La croissance économique n'a pas non plus réussi à surmonter les divisions qui ont conduit le pays à la guerre civile à deux reprises au cours du dernier siècle. De nombreux antagonistes qui ont participé à ces conflits se retrouvent à nouveau face à face lors des élections présidentielles, prévues pour octobre 2020, que de nombreux citoyens regardent avec lassitude et fatigue. « Il semble que nous marchions toujours en cercle, que tout se répète. Je ne nous vois pas avancer », déclare André, étudiant à l'université Félix-Houphouët-Boigny d'Abidjan.

##############################

Consigne donnée: Restituez intégralement l'extrait sur les divisions politiques du pays, sans la moindre modification, s'il vous plaît. Appuyez-vous uniquement sur l'extrait.

Matériel enregistré:
##############################

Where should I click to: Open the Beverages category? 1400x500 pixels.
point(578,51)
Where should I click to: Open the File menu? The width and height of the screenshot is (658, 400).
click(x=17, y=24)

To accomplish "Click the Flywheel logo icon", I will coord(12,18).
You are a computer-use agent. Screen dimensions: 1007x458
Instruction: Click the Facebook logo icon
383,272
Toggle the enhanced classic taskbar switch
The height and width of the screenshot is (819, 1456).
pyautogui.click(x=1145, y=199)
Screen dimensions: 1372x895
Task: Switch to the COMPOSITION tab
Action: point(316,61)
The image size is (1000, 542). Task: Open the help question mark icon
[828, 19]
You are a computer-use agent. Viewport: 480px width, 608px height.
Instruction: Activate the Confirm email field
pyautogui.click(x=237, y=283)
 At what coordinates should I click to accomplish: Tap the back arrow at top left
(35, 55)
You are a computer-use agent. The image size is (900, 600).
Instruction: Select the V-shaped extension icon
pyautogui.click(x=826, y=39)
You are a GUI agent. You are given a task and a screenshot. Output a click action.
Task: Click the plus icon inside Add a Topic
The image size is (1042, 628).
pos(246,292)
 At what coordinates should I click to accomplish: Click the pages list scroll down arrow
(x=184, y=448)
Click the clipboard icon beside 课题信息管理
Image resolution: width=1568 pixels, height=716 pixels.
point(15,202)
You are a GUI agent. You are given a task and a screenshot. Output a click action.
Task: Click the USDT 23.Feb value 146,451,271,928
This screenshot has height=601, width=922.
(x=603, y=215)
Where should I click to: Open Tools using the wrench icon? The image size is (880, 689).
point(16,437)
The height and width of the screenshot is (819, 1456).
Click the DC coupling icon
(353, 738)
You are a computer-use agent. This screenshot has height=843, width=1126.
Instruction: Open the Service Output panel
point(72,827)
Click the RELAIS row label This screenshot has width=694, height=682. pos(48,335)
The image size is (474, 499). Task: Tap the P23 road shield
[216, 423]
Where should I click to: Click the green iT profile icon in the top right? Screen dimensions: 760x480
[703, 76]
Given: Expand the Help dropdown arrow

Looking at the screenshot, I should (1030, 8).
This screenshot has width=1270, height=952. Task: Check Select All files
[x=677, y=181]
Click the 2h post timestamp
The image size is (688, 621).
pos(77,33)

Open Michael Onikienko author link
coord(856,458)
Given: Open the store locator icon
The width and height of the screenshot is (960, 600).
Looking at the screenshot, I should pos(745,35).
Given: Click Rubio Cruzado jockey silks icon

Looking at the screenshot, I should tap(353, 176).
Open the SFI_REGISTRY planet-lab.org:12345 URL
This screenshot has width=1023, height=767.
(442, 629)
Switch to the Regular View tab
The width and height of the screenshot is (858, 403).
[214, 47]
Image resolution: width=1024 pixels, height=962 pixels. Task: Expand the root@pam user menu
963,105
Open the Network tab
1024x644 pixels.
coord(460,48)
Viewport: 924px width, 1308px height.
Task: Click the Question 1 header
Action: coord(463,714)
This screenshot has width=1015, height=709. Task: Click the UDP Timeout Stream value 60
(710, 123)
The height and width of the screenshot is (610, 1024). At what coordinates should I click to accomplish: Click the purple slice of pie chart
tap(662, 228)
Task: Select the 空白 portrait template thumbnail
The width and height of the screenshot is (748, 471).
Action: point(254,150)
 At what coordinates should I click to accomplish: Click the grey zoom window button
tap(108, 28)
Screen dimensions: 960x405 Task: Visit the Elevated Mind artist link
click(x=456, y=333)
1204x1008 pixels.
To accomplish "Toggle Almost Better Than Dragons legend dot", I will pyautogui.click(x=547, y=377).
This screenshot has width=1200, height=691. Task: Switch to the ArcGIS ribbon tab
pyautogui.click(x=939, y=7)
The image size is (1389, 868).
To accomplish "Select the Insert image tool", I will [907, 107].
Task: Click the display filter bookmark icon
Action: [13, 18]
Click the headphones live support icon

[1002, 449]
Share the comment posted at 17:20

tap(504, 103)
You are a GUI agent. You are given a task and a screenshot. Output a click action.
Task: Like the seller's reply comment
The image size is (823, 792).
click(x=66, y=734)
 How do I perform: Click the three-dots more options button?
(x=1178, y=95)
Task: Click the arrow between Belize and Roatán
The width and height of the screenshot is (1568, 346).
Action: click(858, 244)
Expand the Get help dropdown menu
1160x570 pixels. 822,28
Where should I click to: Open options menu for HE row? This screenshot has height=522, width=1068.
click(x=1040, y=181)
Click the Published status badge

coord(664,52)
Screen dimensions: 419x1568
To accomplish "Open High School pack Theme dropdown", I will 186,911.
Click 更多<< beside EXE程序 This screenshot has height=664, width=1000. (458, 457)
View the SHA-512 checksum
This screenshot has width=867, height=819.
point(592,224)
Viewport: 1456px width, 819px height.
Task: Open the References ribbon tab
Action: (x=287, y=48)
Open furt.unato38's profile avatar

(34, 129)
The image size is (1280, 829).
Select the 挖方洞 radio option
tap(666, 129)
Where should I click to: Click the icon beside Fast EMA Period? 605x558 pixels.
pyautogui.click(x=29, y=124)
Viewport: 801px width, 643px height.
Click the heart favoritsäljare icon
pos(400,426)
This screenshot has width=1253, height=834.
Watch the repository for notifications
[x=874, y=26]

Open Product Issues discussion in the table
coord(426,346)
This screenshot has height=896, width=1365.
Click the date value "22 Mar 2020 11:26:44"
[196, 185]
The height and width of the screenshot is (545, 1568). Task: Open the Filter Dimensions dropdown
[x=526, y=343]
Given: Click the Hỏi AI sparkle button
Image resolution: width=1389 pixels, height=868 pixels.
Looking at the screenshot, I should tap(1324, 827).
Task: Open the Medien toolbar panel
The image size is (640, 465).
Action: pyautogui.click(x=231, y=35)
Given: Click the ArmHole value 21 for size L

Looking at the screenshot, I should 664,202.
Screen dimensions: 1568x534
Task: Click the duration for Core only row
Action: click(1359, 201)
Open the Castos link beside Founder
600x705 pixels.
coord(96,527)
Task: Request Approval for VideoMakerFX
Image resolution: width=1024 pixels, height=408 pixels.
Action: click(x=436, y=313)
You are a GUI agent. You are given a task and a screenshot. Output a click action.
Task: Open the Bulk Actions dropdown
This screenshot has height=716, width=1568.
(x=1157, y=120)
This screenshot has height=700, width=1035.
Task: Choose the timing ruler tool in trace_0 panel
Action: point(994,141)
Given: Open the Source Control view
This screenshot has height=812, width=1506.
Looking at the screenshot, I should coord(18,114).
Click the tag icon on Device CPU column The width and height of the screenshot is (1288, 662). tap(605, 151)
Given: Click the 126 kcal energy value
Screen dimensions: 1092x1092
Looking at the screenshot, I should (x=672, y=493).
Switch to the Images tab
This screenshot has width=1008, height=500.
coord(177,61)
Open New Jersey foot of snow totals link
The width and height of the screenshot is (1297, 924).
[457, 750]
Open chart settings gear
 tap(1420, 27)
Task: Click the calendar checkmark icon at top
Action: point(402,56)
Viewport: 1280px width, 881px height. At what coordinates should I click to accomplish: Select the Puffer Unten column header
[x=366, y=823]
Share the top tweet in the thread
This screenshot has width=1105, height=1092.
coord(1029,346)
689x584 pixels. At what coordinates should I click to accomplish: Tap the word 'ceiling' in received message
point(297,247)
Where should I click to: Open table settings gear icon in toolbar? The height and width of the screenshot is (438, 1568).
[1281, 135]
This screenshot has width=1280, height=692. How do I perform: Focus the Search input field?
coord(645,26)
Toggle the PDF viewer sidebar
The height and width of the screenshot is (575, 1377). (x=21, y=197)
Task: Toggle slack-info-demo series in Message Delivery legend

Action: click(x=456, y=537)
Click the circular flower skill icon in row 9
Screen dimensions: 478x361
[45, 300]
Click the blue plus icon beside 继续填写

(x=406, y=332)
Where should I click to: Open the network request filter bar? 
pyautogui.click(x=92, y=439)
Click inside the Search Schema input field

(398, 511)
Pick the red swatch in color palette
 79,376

##############################

Réponse rédigée:
La croissance économique n'a pas non plus réussi à surmonter les divisions qui ont conduit le pays à la guerre civile à deux reprises au cours du dernier siècle. De nombreux antagonistes qui ont participé à ces conflits se retrouvent à nouveau face à face lors des élections présidentielles, prévues pour octobre 2020, que de nombreux citoyens regardent avec lassitude et fatigue. « Il semble que nous marchions toujours en cercle, que tout se répète. Je ne nous vois pas avancer », déclare André, étudiant à l'université Félix-Houphouët-Boigny d'Abidjan.